[Stored items]

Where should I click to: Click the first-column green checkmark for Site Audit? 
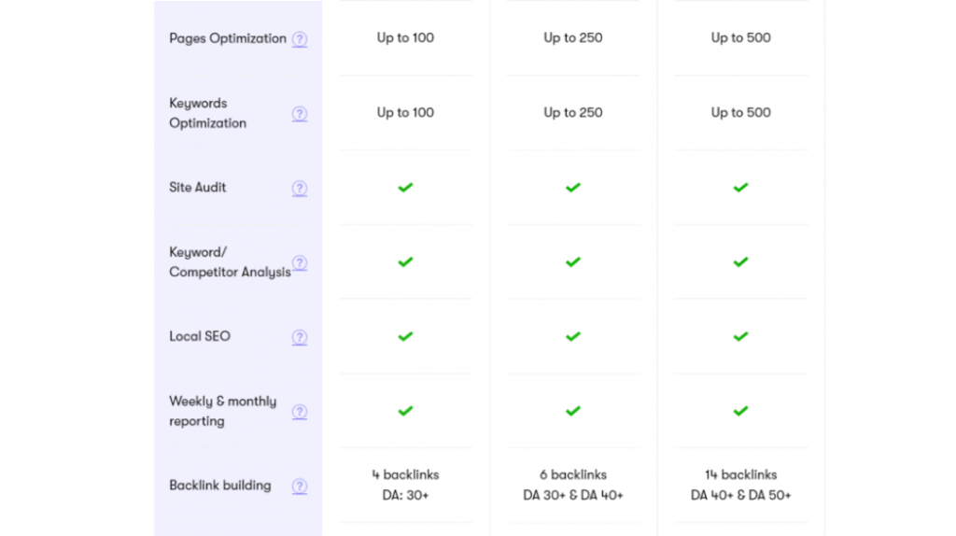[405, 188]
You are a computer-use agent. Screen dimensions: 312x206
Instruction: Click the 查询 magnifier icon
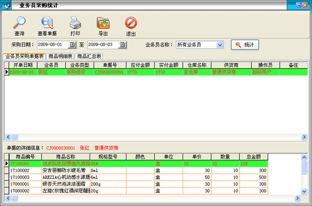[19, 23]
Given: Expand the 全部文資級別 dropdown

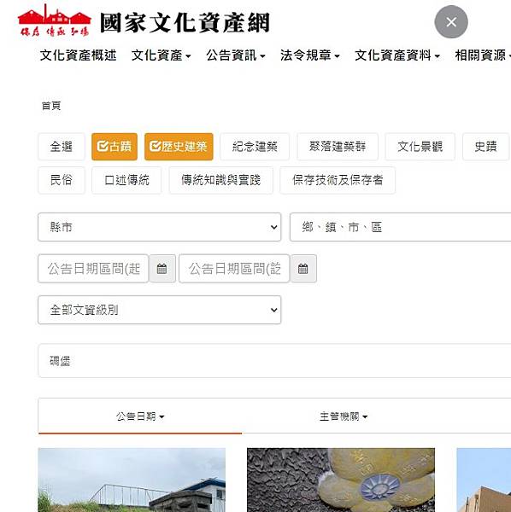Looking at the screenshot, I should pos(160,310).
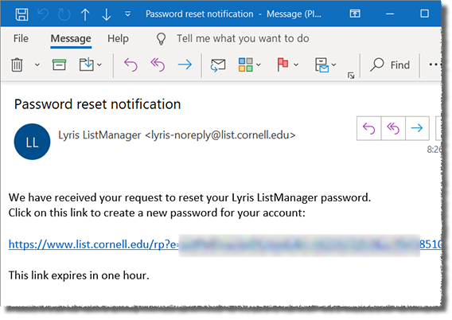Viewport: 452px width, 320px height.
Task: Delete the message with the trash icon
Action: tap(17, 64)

# [What is being asked]
Where a record holds a picture, leave the picture out and restate the rest word for word.

# [Result for this exercise]
Where should I click to: Click the first-column green checkmark for Site Audit? 
[405, 188]
You are a computer-use agent. Screen dimensions: 312x206
Instruction: Click the 查询 magnifier icon
[19, 23]
Given: Expand the 全部文資級別 dropdown

Looking at the screenshot, I should pos(160,310).
Viewport: 452px width, 320px height.
Task: Delete the message with the trash icon
Action: tap(17, 64)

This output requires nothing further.